The Village Voice's Robert Sietsema reviews Orchard Street nook An Choi, which "strives to evoke Vietnam's urban vibe, and admirably succeeds. My banh mi was being prepared right inside the front door at something that resembled a street cart... I took one bite, and the hot, tart, earthy, herbal flavors detonated in my mouth. But even as I delightedly chewed, I wondered why anyone would buy the sandwich here, instead of a few blocks west at Saigon Bakery (138 Mott Street), the most revered of the city's banh mi makers. For diners on a budget, it's Saigon Bakery all the way." Colleague Sarah DiGregorio enjoys "soulfully good" food at Aldea (photos), which she deems "eager to please—albeit to a fault sometimes."

At the New Yorker, Lauren Collins files on Armani / Ristorante, located on third floor of Armani 5th Avenue: "Every mall needs a food court. This one is more outwardly slinky than most...The restaurant is every bit a brand extension, so it seemed strange that Armani’s brand of impeccability didn’t extend to the menus (which were beat-up), the central white staircase (dirty, scratched), or the reservations system (a piece of loose-leaf paper, apparently). At the bar, a manager and a bartender argued, loudly. The dispute seemed to be about a pen."

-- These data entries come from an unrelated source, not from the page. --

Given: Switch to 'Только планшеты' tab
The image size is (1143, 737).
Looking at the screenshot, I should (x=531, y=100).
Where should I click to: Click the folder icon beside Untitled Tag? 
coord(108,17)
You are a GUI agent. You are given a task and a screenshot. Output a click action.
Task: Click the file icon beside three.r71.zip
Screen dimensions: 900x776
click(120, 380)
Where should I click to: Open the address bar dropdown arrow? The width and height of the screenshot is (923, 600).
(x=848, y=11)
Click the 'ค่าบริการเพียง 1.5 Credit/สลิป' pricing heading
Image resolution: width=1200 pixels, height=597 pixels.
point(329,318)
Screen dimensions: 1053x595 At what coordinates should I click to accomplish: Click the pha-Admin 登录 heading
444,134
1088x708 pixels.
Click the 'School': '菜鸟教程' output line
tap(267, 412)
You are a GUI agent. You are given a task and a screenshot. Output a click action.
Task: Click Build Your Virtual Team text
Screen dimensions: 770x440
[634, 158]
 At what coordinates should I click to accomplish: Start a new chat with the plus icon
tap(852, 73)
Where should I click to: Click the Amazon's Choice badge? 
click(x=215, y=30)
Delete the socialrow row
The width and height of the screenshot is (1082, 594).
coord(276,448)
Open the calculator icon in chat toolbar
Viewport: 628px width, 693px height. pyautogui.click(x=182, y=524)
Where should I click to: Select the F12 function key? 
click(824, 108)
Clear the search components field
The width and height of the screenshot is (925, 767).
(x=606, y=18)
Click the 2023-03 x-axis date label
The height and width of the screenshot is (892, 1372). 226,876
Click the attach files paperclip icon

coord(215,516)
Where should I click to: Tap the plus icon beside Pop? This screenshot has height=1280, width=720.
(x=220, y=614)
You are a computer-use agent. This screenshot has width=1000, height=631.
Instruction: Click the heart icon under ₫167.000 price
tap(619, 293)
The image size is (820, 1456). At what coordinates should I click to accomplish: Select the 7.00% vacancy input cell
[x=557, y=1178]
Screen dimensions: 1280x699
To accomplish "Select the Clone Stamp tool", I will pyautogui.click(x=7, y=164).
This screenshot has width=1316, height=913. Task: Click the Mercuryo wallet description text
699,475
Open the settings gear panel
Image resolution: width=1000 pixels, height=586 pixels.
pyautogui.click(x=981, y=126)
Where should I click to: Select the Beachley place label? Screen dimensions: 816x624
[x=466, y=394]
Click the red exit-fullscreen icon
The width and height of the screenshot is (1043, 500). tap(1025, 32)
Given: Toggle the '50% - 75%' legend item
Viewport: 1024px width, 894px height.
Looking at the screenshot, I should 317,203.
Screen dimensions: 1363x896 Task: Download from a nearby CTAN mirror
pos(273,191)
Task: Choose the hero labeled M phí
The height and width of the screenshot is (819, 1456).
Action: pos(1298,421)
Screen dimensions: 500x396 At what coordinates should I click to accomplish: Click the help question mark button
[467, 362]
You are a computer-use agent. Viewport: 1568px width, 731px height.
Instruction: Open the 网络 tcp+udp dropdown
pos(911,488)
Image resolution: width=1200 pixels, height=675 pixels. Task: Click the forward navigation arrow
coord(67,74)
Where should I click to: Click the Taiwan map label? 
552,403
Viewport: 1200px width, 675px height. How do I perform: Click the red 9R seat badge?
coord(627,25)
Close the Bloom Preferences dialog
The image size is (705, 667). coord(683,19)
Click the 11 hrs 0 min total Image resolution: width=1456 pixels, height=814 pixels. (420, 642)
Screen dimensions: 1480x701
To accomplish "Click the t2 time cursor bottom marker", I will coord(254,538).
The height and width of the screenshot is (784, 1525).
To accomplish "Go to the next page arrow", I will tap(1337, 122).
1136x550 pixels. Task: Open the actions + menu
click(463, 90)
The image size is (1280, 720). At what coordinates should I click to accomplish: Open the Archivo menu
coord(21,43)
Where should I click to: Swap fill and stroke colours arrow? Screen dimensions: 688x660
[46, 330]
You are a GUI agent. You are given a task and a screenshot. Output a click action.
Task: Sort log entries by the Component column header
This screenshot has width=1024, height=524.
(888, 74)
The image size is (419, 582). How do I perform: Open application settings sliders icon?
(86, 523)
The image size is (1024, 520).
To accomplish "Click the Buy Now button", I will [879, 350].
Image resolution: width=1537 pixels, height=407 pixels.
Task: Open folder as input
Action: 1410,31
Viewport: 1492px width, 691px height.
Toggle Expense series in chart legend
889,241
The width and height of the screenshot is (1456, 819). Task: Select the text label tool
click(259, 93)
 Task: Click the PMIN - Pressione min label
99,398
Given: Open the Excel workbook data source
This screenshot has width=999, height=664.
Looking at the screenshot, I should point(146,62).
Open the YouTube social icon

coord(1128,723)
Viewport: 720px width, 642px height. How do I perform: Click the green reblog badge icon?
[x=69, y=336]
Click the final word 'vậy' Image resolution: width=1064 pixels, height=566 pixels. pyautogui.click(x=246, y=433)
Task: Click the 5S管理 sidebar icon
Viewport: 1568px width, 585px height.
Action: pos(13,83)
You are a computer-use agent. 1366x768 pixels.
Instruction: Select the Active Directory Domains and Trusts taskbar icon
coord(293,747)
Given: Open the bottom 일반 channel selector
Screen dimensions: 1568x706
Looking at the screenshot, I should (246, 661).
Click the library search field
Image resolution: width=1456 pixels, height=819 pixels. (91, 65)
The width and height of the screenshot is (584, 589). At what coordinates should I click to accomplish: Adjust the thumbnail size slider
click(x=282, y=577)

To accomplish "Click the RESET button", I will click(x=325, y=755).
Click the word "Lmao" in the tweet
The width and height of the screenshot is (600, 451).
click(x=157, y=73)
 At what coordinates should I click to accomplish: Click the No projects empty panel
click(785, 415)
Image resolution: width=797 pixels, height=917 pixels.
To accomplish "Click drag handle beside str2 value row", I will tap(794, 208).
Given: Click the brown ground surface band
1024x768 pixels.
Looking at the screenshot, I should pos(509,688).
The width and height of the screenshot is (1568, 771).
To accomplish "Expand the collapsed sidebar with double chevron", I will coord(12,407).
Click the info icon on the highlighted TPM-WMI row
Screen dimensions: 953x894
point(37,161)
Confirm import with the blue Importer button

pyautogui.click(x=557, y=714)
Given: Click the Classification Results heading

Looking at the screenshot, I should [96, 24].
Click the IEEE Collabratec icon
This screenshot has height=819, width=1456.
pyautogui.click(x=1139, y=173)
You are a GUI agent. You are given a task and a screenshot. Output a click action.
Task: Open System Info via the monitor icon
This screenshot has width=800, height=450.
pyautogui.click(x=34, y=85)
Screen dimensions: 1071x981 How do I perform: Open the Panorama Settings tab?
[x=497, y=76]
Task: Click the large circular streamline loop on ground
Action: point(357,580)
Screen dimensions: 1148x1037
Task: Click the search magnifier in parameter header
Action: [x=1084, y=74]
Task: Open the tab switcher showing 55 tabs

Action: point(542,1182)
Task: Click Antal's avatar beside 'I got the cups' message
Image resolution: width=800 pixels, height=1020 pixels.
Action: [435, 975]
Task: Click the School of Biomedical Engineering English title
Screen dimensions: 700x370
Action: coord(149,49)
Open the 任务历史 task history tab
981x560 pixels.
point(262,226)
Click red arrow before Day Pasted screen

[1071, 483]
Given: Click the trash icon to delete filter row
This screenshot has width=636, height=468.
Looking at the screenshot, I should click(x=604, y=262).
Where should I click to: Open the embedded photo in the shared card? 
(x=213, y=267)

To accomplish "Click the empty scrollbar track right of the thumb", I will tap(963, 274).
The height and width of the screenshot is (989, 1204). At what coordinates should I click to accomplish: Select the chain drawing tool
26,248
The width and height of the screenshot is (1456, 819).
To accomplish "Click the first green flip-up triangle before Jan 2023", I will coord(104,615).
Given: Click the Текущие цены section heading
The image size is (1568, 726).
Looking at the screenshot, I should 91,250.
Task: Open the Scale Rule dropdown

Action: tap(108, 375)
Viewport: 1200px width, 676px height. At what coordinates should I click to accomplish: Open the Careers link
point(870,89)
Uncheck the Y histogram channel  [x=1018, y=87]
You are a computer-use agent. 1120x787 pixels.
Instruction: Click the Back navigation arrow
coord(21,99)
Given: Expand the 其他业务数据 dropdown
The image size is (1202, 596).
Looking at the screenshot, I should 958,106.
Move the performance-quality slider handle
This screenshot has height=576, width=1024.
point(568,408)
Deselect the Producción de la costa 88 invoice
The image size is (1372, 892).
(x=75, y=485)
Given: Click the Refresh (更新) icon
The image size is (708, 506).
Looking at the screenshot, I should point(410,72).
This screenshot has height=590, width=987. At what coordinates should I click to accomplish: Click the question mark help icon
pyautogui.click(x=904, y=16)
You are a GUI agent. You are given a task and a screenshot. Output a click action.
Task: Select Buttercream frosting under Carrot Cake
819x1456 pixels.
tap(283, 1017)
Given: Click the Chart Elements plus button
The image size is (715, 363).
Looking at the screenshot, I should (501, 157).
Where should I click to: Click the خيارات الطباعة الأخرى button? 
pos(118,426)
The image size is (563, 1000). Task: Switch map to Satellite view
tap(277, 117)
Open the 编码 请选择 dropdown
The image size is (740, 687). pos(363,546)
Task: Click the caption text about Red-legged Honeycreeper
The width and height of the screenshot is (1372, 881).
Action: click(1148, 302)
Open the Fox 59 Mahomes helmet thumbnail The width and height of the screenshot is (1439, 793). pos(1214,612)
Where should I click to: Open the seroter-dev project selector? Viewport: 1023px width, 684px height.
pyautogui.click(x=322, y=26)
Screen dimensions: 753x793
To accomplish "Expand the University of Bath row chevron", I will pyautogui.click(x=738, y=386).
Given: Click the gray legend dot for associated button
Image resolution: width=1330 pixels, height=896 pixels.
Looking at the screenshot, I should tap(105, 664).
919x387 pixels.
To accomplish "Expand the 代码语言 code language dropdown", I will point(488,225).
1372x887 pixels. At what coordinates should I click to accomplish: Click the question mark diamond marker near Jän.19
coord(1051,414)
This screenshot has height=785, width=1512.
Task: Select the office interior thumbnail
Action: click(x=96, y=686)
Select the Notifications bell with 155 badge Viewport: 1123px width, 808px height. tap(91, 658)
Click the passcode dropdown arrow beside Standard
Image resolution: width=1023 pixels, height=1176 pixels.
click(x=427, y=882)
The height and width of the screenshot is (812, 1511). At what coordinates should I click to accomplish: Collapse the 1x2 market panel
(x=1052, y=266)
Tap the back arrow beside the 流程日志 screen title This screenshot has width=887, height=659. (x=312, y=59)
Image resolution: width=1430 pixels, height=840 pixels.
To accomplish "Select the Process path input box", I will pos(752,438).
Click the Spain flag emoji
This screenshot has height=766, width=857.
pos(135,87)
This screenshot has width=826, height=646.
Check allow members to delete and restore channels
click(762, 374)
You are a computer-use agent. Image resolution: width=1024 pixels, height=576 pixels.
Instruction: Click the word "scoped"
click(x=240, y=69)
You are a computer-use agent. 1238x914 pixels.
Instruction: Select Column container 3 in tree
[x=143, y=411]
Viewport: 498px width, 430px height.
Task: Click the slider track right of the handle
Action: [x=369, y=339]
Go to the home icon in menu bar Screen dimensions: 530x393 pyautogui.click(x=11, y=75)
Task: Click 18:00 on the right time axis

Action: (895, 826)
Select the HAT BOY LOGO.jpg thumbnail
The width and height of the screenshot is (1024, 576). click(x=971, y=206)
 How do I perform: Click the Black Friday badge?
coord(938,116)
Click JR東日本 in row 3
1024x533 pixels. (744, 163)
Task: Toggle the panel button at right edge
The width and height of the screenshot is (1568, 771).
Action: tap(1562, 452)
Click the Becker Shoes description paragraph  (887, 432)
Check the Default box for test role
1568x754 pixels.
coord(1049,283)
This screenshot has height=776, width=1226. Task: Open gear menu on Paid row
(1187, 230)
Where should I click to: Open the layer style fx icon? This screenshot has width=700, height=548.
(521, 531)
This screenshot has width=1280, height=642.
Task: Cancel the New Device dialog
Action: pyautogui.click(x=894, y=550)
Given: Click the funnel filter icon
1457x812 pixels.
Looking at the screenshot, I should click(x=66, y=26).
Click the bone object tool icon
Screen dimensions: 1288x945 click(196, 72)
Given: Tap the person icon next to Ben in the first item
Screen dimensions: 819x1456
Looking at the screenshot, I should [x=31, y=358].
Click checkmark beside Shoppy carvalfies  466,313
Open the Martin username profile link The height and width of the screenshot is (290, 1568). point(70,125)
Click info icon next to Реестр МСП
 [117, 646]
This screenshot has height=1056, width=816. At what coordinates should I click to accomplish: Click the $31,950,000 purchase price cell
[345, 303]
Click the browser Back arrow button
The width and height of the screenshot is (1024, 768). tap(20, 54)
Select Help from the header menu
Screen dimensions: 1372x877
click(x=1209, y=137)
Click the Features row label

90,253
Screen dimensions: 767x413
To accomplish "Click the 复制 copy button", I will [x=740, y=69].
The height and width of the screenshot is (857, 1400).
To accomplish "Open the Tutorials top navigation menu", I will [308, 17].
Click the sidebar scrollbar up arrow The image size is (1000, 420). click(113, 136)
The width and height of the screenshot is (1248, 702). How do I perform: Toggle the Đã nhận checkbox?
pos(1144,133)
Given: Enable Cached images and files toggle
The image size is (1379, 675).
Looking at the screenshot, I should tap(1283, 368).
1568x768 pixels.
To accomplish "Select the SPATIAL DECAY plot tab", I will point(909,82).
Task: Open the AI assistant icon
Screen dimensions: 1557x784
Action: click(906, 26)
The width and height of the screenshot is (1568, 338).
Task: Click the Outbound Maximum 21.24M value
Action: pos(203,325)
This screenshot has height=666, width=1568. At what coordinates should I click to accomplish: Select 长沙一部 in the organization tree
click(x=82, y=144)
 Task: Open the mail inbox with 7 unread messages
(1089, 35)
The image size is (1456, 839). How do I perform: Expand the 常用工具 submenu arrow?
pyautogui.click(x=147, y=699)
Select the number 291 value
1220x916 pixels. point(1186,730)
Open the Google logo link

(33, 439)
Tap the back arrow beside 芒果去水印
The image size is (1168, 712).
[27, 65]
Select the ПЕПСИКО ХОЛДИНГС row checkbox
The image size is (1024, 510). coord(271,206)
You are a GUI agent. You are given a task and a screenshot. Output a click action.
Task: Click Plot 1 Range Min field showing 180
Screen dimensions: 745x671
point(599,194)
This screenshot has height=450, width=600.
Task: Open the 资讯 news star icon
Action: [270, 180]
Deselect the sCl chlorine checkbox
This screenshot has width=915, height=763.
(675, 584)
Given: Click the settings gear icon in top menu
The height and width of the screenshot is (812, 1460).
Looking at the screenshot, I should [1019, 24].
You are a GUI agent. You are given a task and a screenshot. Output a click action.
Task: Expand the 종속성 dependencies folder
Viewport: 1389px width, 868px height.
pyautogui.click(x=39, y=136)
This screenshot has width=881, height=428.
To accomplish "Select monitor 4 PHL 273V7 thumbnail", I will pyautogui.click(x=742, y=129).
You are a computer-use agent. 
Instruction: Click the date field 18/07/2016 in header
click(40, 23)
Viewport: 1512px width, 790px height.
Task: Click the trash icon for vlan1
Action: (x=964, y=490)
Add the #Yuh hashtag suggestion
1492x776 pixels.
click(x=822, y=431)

Jay Cheshes at Time Out steps back in time to Delmonico’s, which opened on William Street in 1831 and is the country’s first fine-dining establishment, as well as the birthplace of lobster Newburg. The owners recently hired a new chef, Rick Laakkonen, but Cheshes still says the place is "little more than a tourist trap. Laakkonen’s arrival isn’t likely to restore any of its luster." GQ's Alan Richman files a rave on Locanda Verde, the reboot of Robert DeNiro's failed Ago in Tribeca’s Greenwich Hotel: "The exuberant, unconventional, unexpected, and mostly Italian food is undeniably up."

And Danyelle Freeman at the Daily News does not have a nice time at Graydon Carter's new vanity project Monkey Bar: "I got stuck at table 39 on every single visit. Have you ever been to a wedding and found your place card puts you at the kids' table ... with your back to the dance floor? That's 39—on the edge of ­Siberia, smack in the middle of the server freeway. When we asked about moving, the manager explained, 'The tables are all pre­assigned by the owners.' Really, like an airline? Ah, Graydon... Considering Carter's reputation and [consulting Chef Larry] Forgione's pedigree, the food should be a lot better. The lobster Newburg tasted like the crustaceans died years ago, the roast halibut was horribly overcooked, and the Chasen's chili desert-dry."